Private schools provide their own funding and tend to be more expensive than public schools. But because they are not tax-supported, private schools also tend to be more innovative in developing college financing plans, tuition assistance programs, and financial aid award packages.
So don't rule out any schools, yet, just because of cost. Often the more expensive schools also offer more financial aid. But do keep in mind, if your financial aid award includes loans, any money you borrow must be repaid.
What do you want to study? Do you have a specific subject in mind, like art or music, or do you want a more general education? Do you want a range of potential majors and study programs? Are you interested in a career that requires professional certification, and does that school provide the necessary training? Do you want to take advantage of special programs, like study abroad and internships?
What does the school require for admission? What does the school look for in prospective students? And what are your chances of being accepted?
Quality of Education:
How much contact do you want with your professors? How much does it matter to you whether professors or graduate students teach your courses? How involved do you want to be in research and in learning outside of the classroom?
How large or small a school you want?
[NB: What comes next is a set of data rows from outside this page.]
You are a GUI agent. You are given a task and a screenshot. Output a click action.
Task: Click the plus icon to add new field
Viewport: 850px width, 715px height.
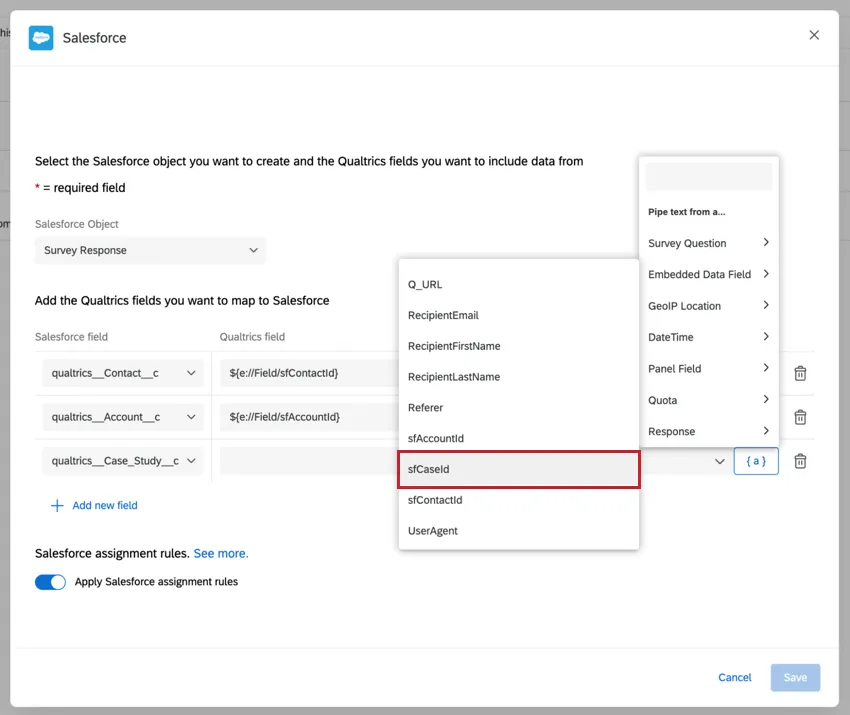tap(57, 505)
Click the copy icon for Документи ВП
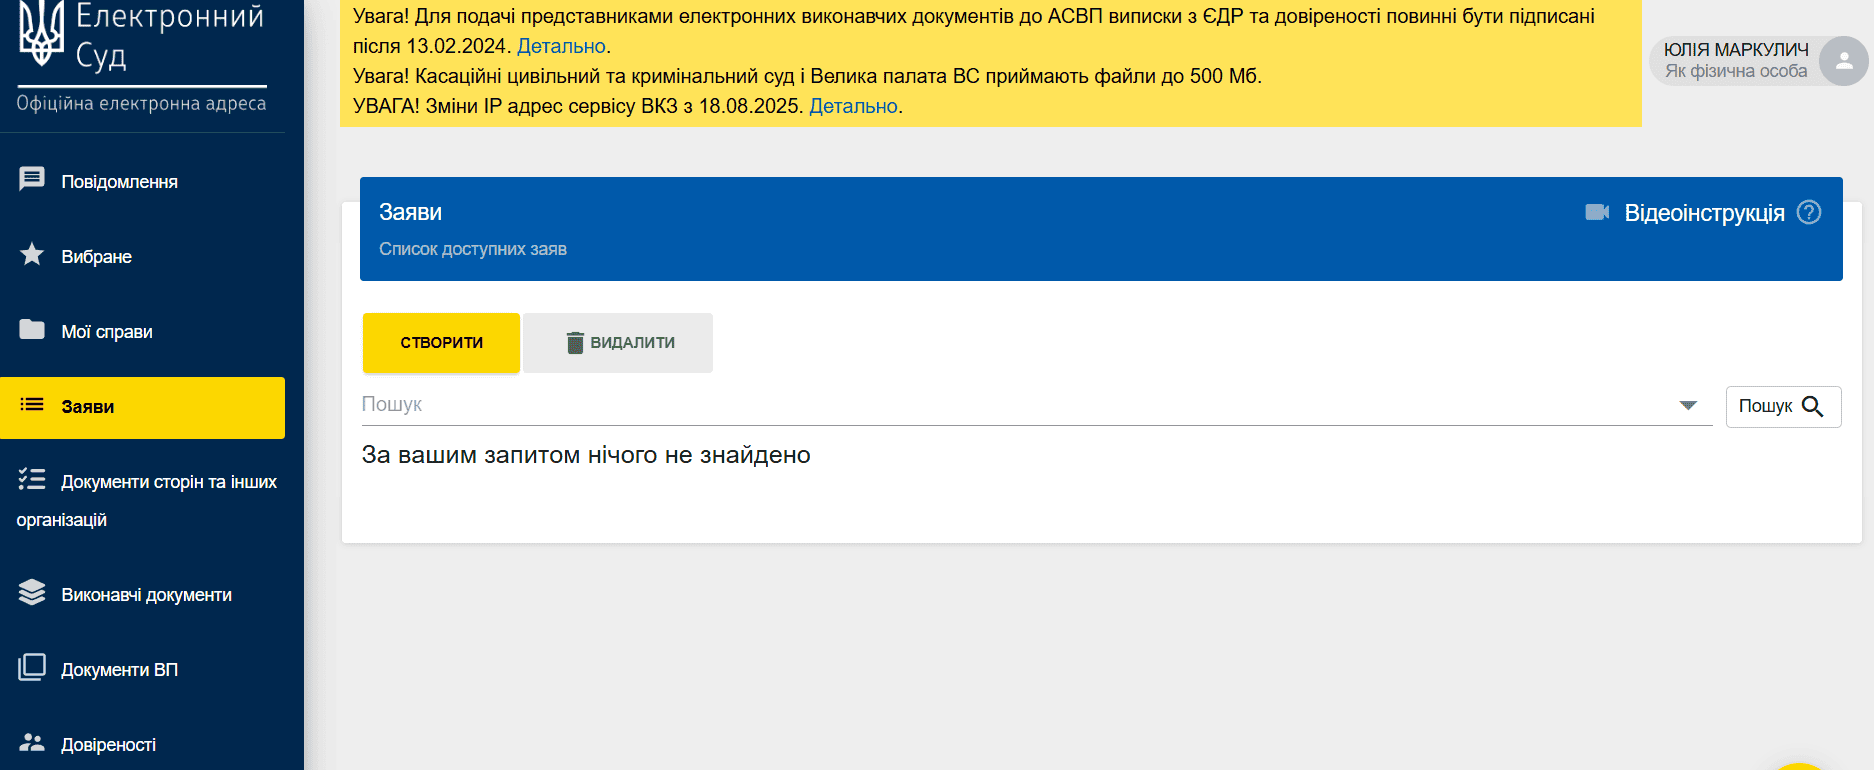Screen dimensions: 1874x770 point(32,668)
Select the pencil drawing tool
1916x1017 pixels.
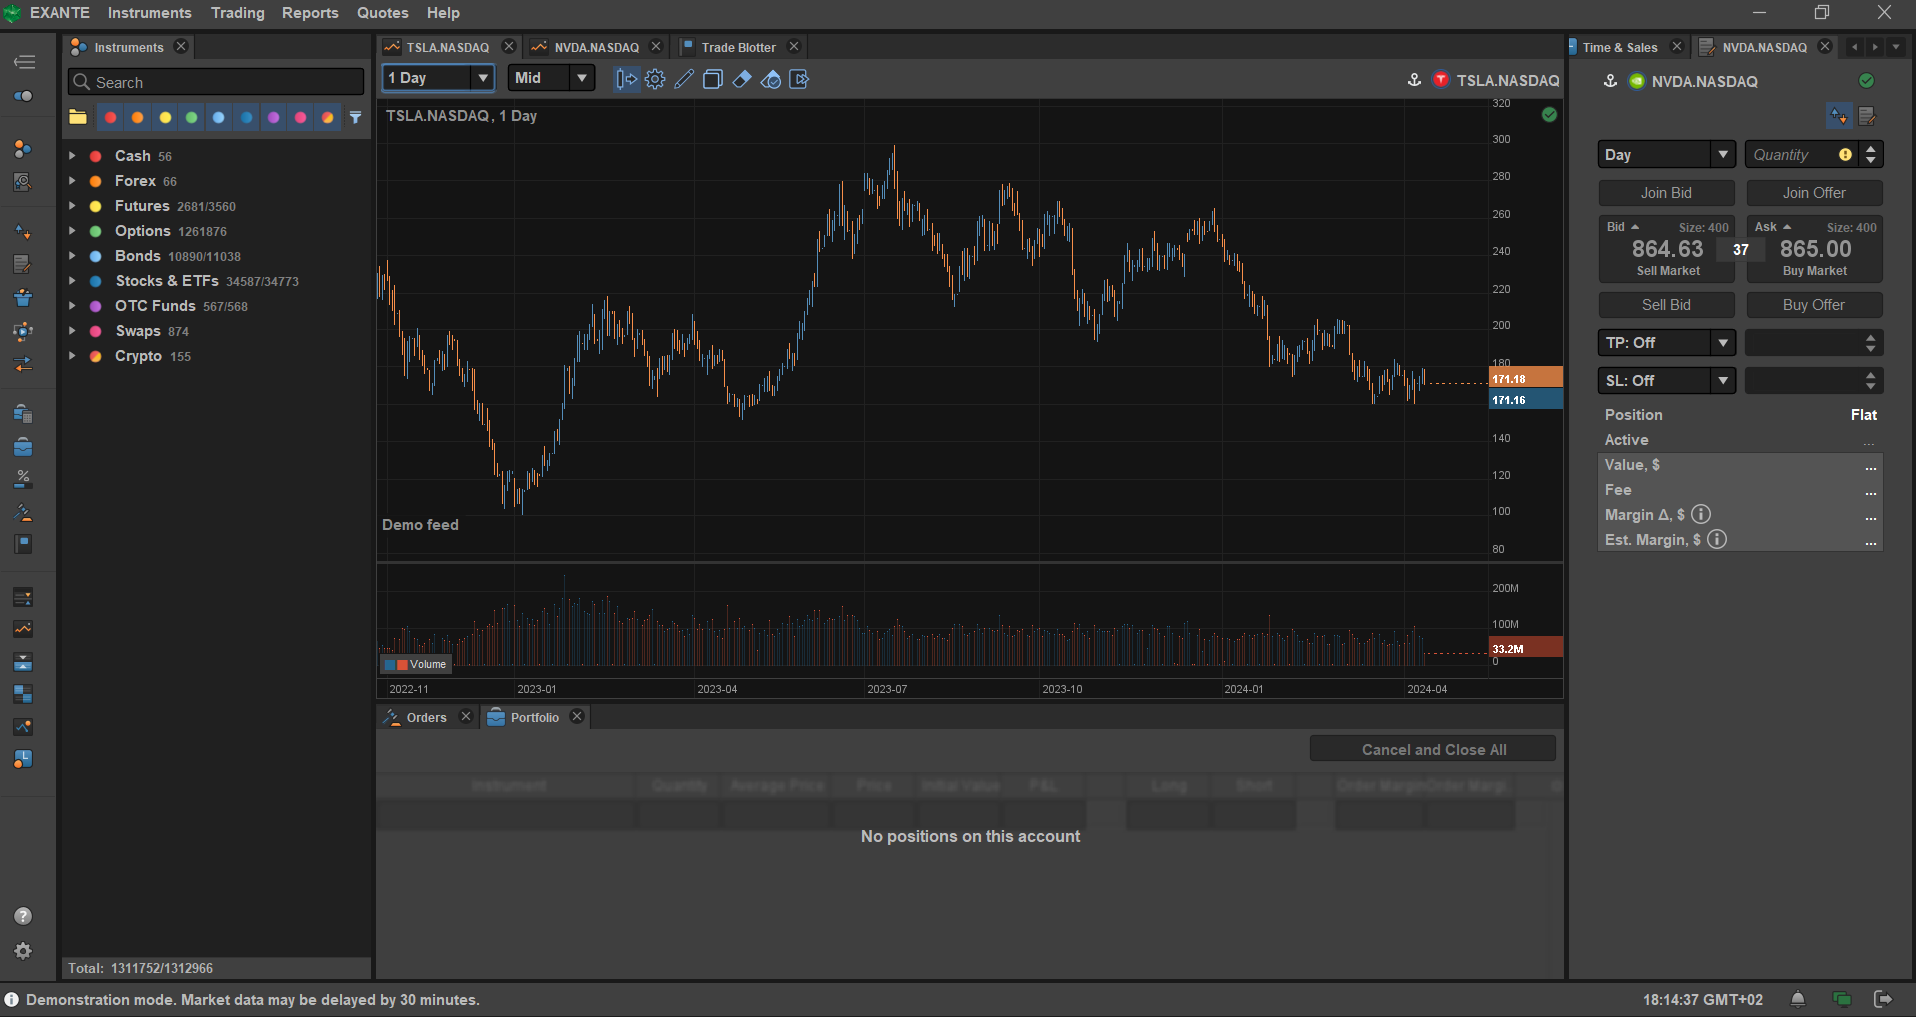point(684,80)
Do you prefer large lectures with hundreds of students or small classes with lots of student participation? Do you want to be on a big campus with many majors, an impressive library, and lots to do? Or would you prefer a small college where you know everyone’s name?
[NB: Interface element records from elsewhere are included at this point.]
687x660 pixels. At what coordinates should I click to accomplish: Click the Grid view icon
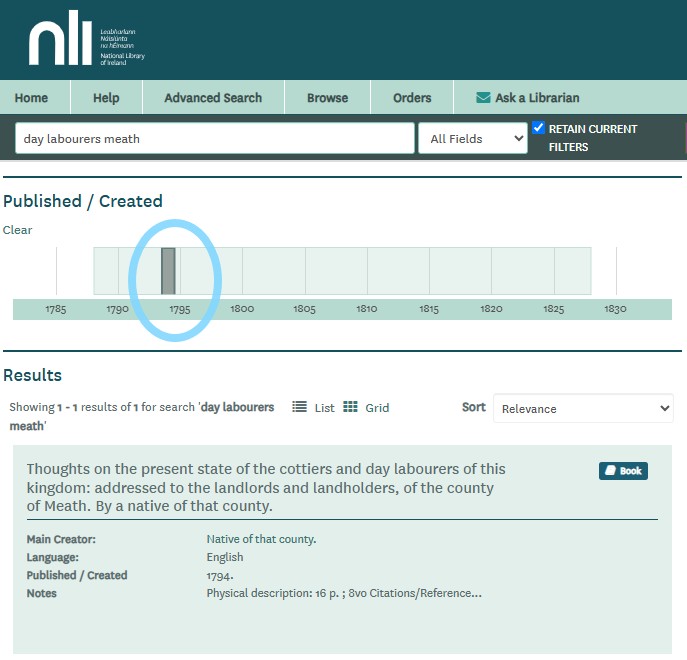[x=350, y=407]
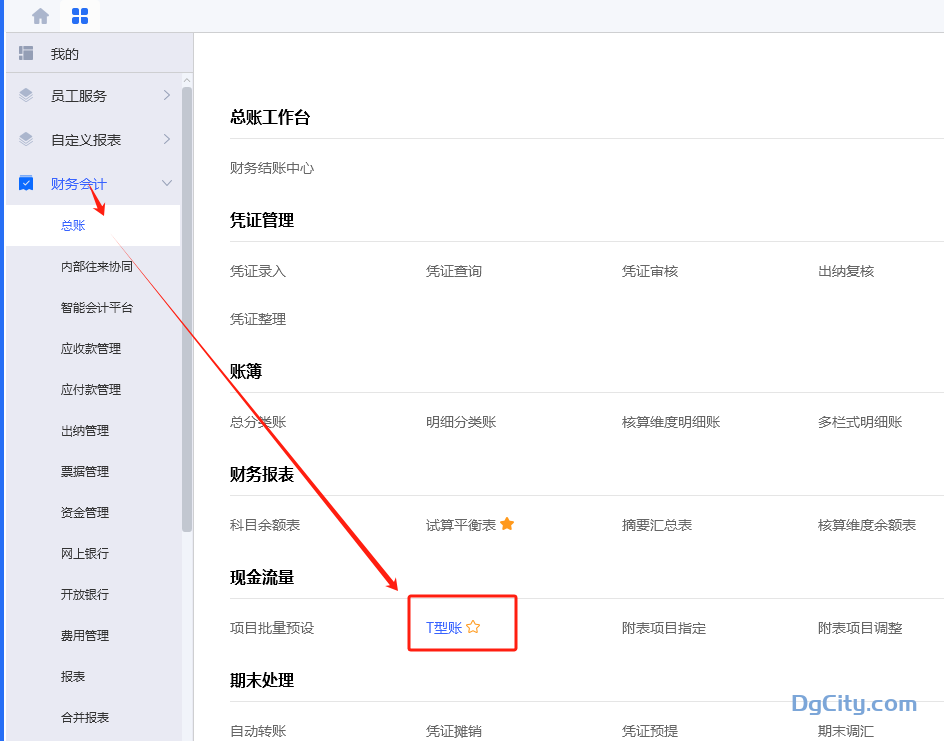Open 财务结账中心 link
944x741 pixels.
272,168
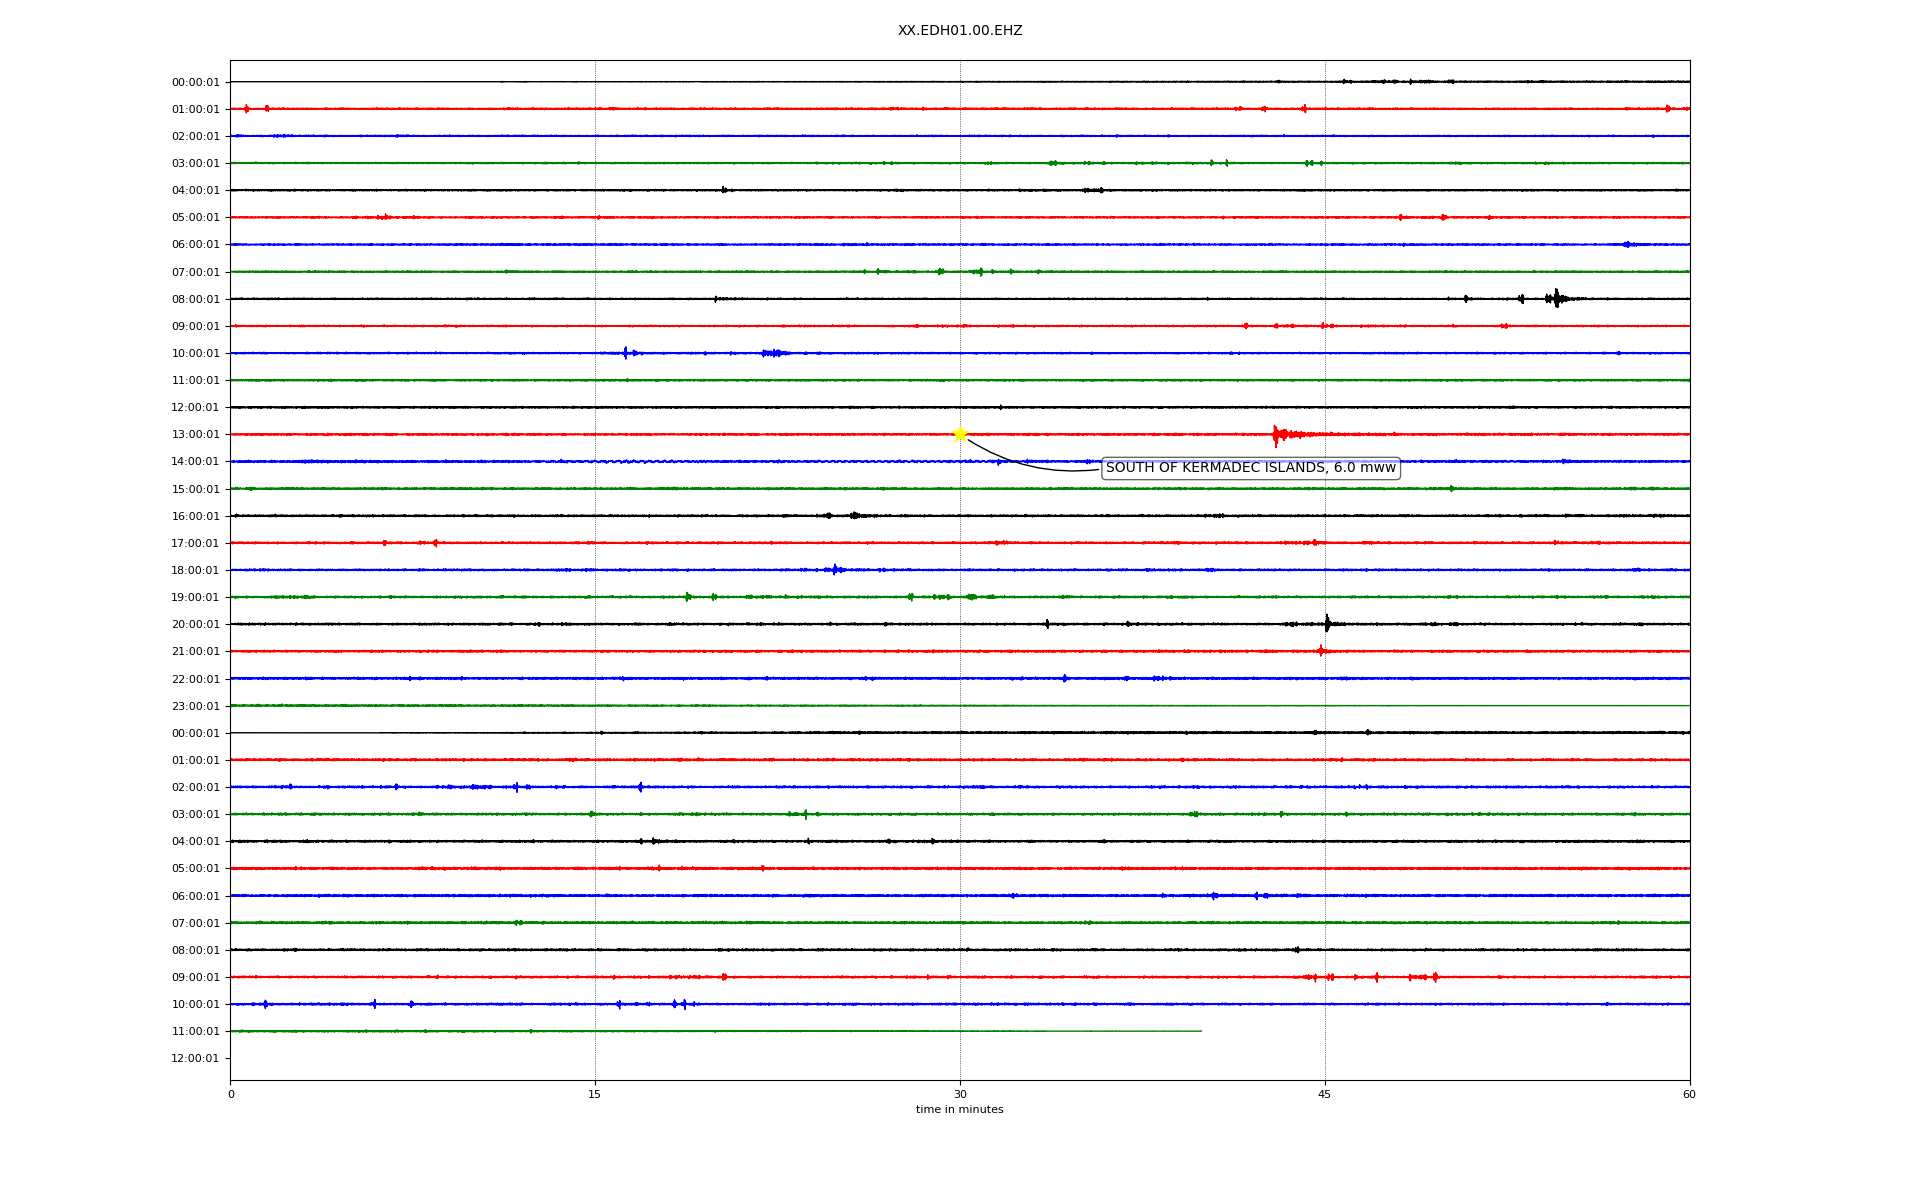Click the blue spike near minute 25 on the 18:00:01 trace
The width and height of the screenshot is (1920, 1200).
pyautogui.click(x=835, y=569)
What’s the local community like? How safe are the campus and surrounding neighborhoods?
In addition to these and others you come up with, you might also want to consider:
- Percentage of applicants accepted
- Average test scores of the student
- Job placement services
Housing and resources:
If you plan to live on-campus, make sure you check out the quality of dorm life. Find out if housing is guaranteed for returning students. And don’t forget to check on the meal plan – can the school provide for special diet needs?
Does the school offer intramural and varsity sports? How are the sports facilities.
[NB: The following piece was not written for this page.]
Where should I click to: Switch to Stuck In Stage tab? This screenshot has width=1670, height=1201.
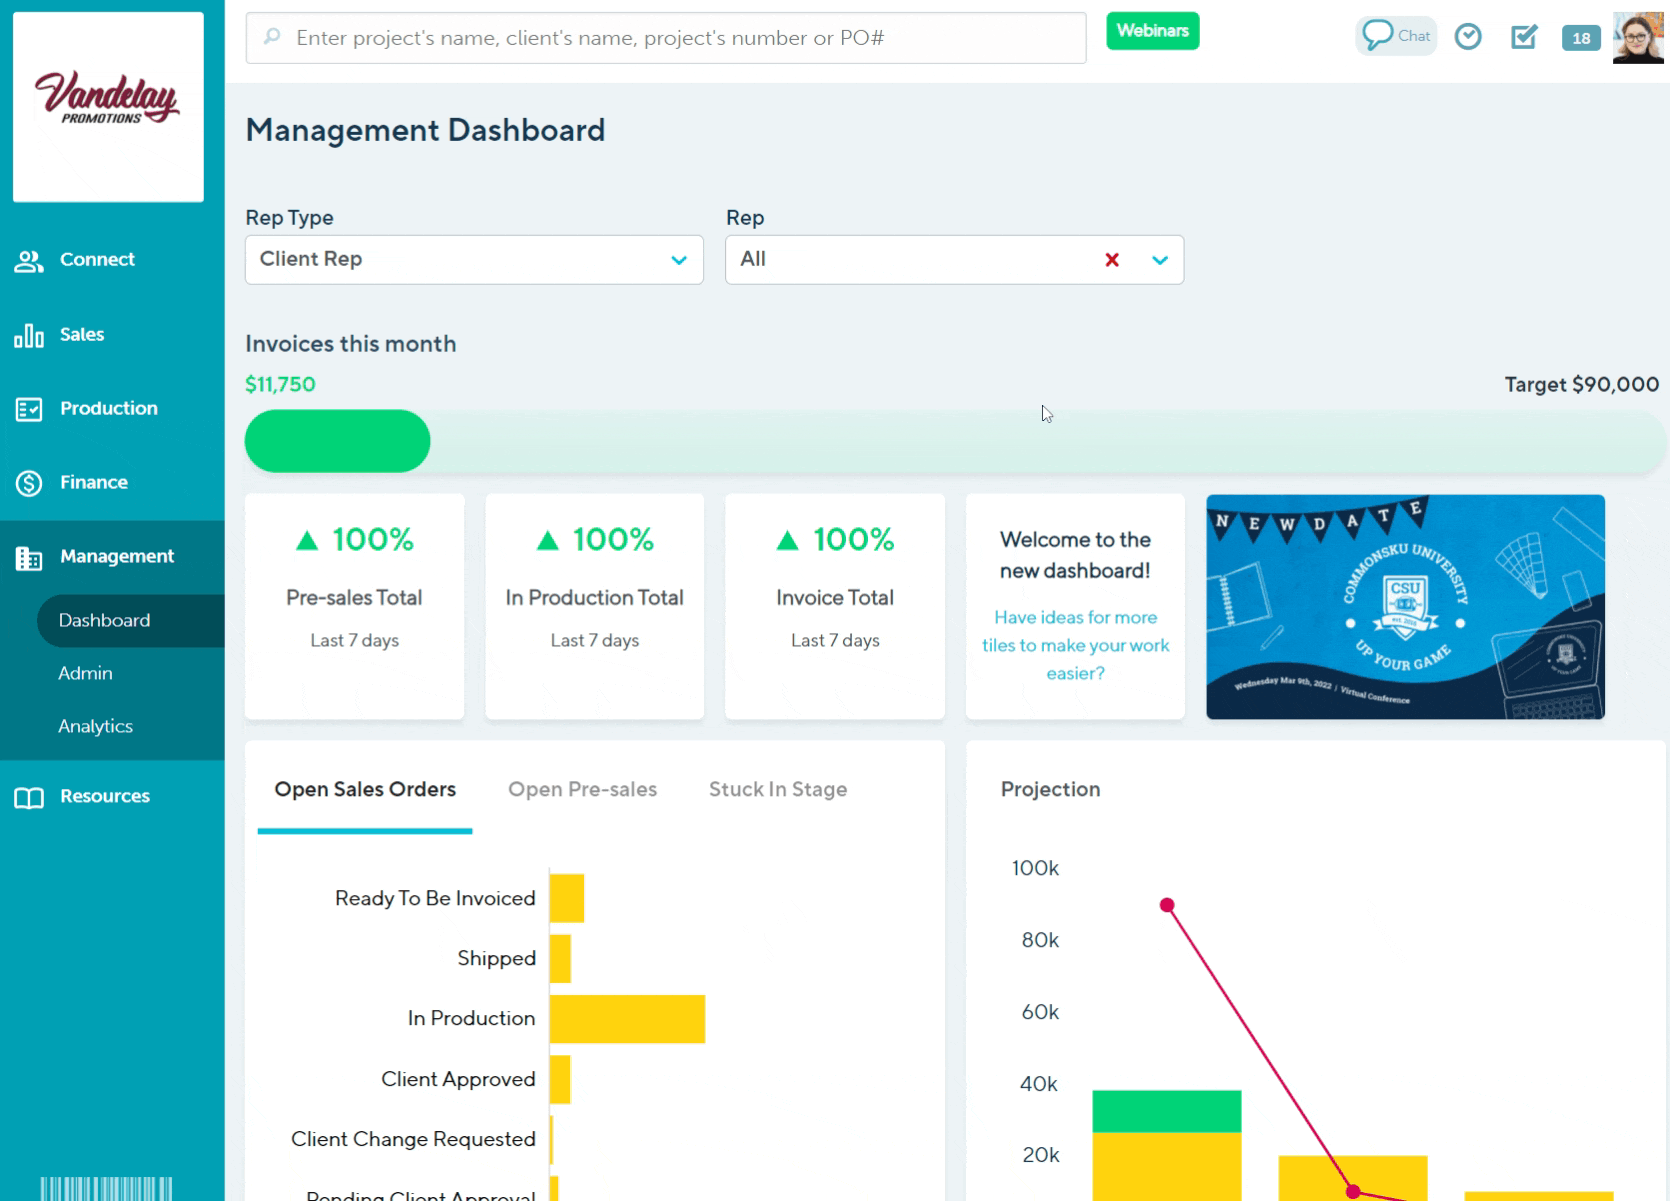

Attend College Nights and Fairs: College nights are especially helpful if you're unable to visit all the schools that interest you.
These events provide an excellent opportunity to talk to many college representatives and gather information. High school counselors know when and where these events are scheduled.
Often those staffing the booths at college fairs are current students or recent graduates. So, have questions prepared about student life, etc.
To make the most of this event, plan ahead. Here are a few tips:
- Find out which colleges will be represented.
- Decide which colleges interest you.
- Prepare a short list of questions.
- Dress appropriately—make a good impression.
- Take notes before moving to the next table.
- Gather brochures and business cards. Allow time to browse.
College Application & Essay:
The college application essay is a chance to explain yourself, to open your personality, charm, talents, vision and spirit to the admissions committee. It’s a chance to show you can think about things and that you can write clearly about your thoughts. Don’t let the chance disappear. Stand up straight and believe in yourself!
The “YOU” question:
Many colleges ask for an essay that boils down to “tell us about yourself.” The school just wants to know you better and see how you’ll introduce yourself. For example:
- “Please complete a one-page personal statement and submit it with your application.”
- How would you describe yourself as a human being? What quality do you like best in yourself and what do you like least? What quality would you most like to see flourish and which would you like to see wither?”
This direct question offers a chance to reveal your personality, insight and commitment. The danger is that it’s open-ended, so you need to focus. Find just one or two things that will reveal your best qualities, and avoid the urge to spill everything.